If biofuels make any sense at all, and the jury is still out on that one outside the White House, and the state of Iowa, ethanol made from sugar cane rather than from corn has already been shown to be far the better choice.

First, a review. We have discussed this topic many times:

Fuel from Food: Just a bad idea all around

mm429: World Bank: biofuels cause starvation
mm367: It’s not just a bad idea, it’s a crime
mm360: Global food price crisis: Genocide?
mm298: Nutty Richard Branson flies to Holland on biofuel
mm282: If it sounds too good to be true…
mm260: The other oil shock
mm233: Corn in the news – and not just in Iowa!
mm194: Friedman: Coulda, Woulda, Shoulda
mm193: Fuel without oil, or corn
mm084: Food versus fools – Salon.com
mm053: The case for turning crops into fuel – Saletan

A prime source of sugar cane, that, if developed, would become the third largest source of ethanol after the U.S. and Brazil, is a mere 90 miles from our shores, in Cuba.

One of the last vestiges of the long since over 50-year Cold War is the United States’ odd non-relationship with the nation of Cuba.

salon

One more good reason to lift the embargo on Cuba

Let’s seize the potential of the nation’s sugar-based ethanol — before China beats us to it.

By Joe Conason

July 18, 2008 | Listening to the mouthpieces of the oil industry on talk radio and cable television — as well as in the Bush White House — one gets the impression that we must start drilling in America’s coastal waters immediately. If only we unleash the oilmen to explore and exploit, then the price of gasoline will start to fall, the scheming petroleum cartel will collapse, and the United States will be independent once again. And if we don’t unleash the oilmen, then the Chinese communists will siphon off all the oil from the coast of Cuba before we can even launch a rowboat into the Caribbean.

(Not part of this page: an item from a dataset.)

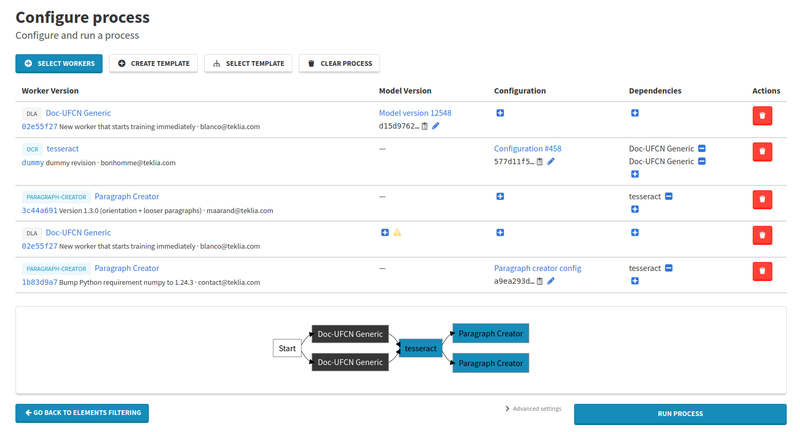800x432 pixels.
Task: Expand Advanced settings
Action: 533,409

None of that is true, of course. Producing oil from new offshore wells requires decades, and even when those resources come online they will have little impact on world prices, according to the government’s own studies. Fouling our shores with clots of tar will bring us no closer to freedom from foreign oil in the near, medium or long term.

And that tale about the Chinese drilling off Cuba is a hoax designed to gull the public into supporting the repeal of laws that restrict offshore drilling. But the phony Cuban oil story raises a pertinent question. If we really want to free ourselves from the death grip of the oil-exporting countries, maybe we should lift the embargo on trade and investment in Cuba.

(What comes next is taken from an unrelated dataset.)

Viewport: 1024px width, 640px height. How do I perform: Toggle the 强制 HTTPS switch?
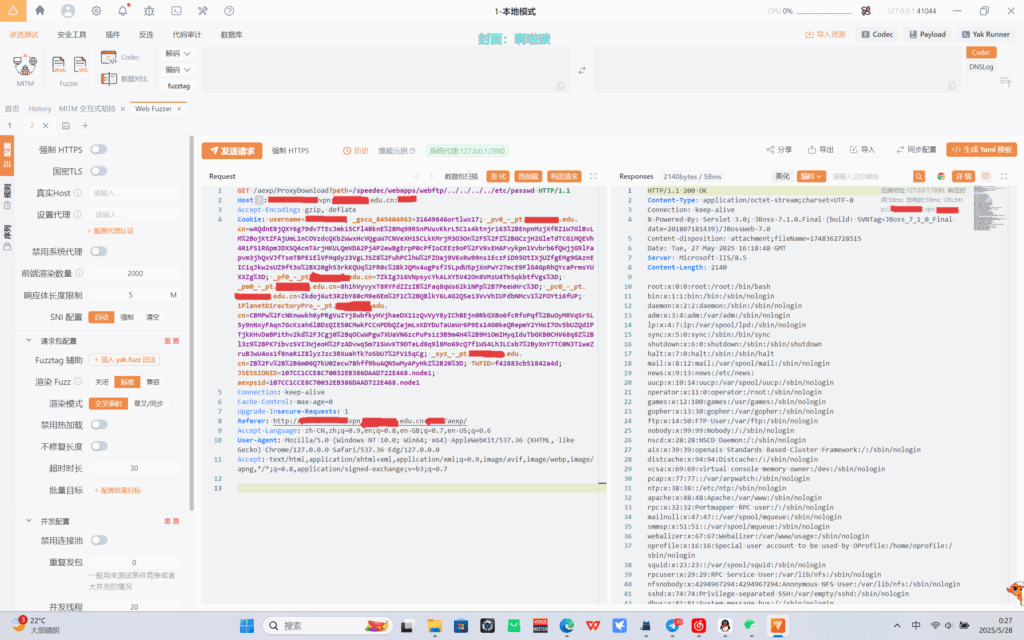tap(99, 150)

Tiny Cuba’s potential as a military threat was always solely embodied in its client status of the Soviet Union; once that entity dissolved, only political pandering to the rabid exile community in South Florida has sustained the embargo that has left Cuba with its oddly photogenic collection of vintage 1950s American automobiles, and little else of economic substance.

But sugar cane has always been at Cuba’s agricultural heart. And Brazil has shown the world (outside the U.S. where its own sugar lobby has successfully blocked importing cost effective Brazilian sugar and sugar based ethanol) that sugar is a much more efficient source for the manufacture of ethanol than is corn.

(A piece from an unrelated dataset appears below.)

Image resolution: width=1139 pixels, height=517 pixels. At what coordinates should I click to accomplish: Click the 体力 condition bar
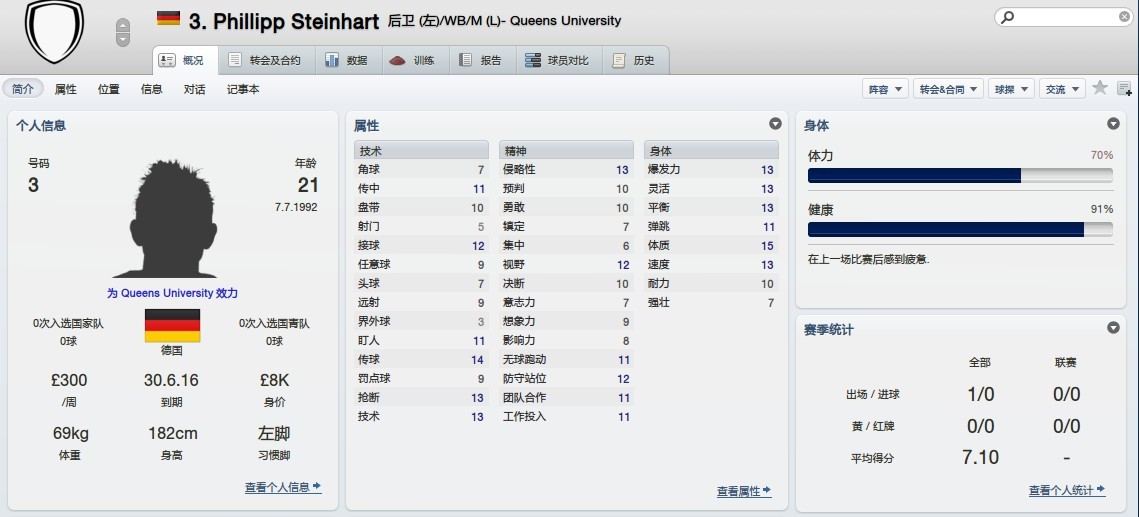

One more good reason to lift the embargo on Cuba | Salon

Further, while some of our own links above make it clear that using corn to create fuel may be distorting food prices and causing global starvation, sugar from  cane is far less important (qualitatively) to the food supply; its empty nutritional calories might as well be repurposed toward internal combustion engines.

As Joe Conason makes his case in Salon, sugar ethanol is one more good reason to normalize the Cuba-U.S. relationship. And the Miami exiles could console themselves by taking advantage, as could the rest of this country, with less costly, less politically dangerous, fuel for their commutes.

And what cigar smokers remain in this non-public smoking era would finally be able again to directly and legally import those other greatly desirable Cuban agricultural assets, their H. Upmanns and Cohibas.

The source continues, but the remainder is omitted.